O aumento de DSTs entre jovens brasileiros
Enviada em 28/03/2020
A série Elite, original da Netflix, mostra o cotidiano dos jovens de Madrid. E nesse cenário fictício, mas não distante da realidade brasileira, uma das personagens principais - Marina - é diagnosticada como soro positivo, o que reflete a banalização do uso de preservativos recorrente da precária educação sexual que ela recebeu. Assim, o aumento de ISTs entre essa faixa etária, no Brasil, também é reflexo de ambos os fatores que, juntos, fortificam o “efeito dominó” de transmissão dessas infecções sexuais.
A priori, a sociedade brasileira insiste em tratar o “sexo” como um tabú. Dessa forma, os pais não trabalham a consciência sexual com os filhos, assim como a Escola não oferece um curso voltado a essa pauta educacional. Essa situação, entretanto, é perigosa, visto que, segundo o site “saude.gov.com”, há aumento de ISTs entre os jovens brasileiros. Por isso, há necessidade da implementação da Educação Sexual nas instituições de ensino, para que, os pertencentes da faixa etária alvo do problema, sejam conscientizados acerca dos perigos que o ato, feito de forma irresponsável, traz a eles e seus parceiros. Essa perspectiva, de acordo com a filosofia freireana, demonstra que aprender é uma forma de se conscientizar, evoluir e atuar de forma coerente em meio social. No que diz respeito ao aumento de ISTs entre os jovens brasileiros, portanto, informá-los é a melhor forma de prevenção e combate a essas infecções.
Em segunda ótica, a banalização do uso de preservativos é reflexo dessa falta de educação sexual do país. Isso vem da cultura de relacionar a camisinha apenas “não-gravidez”, o que corrobora o aumento das ISTs entre os jovens brasileiros. Dessa forma, muitos desses acreditam que o sexo é seguro quando a mulher faz uso da pilula anticoncepcional. Contudo, esse remédio, em termos biológicos, regula apenas a ovulação feminina, impossibilitando a fecundação do espermatozoide e óvulo e, portanto, não combate vírus ou bactérias agentes dessas infecções sexualmente transmissíveis. Nesse sentido, banalizar o uso dessa forma de prevenção é um problema de educação sexual que, de forma silenciosa, agrava a situação de saúde entre esse grupo social.

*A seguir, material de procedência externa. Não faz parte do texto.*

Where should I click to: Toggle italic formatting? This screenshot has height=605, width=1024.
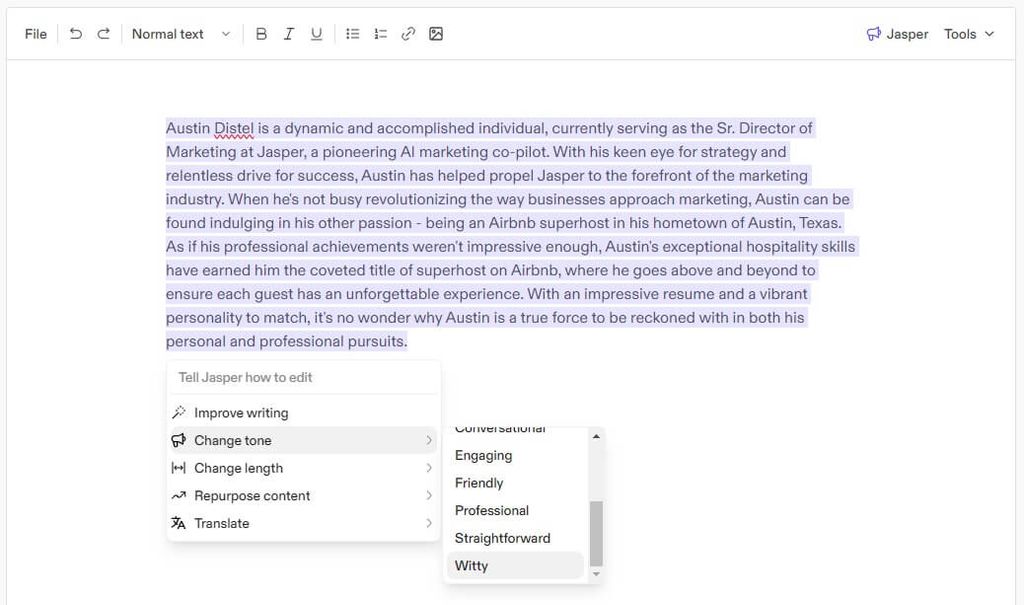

Assim, para que essa situação mude é necessária a atuação das instituições de ensino e o engajamento individual do jovem. No que diz respeito as Escolas, incluir o curso de Educação Sexual é necessário, disponibilizando debates e palestras ministradas por um profissional qualificado da área, não só para os estudantes, mas para a população próxima - incluindo os pais -, para que assim, o jovem possa se engajar nesse assunto e transmitir, de forma responsável e coerente, informações acercas das ISTs aos demais de sua idade. Fazendo, dessa forma, jús a filosofia freireana.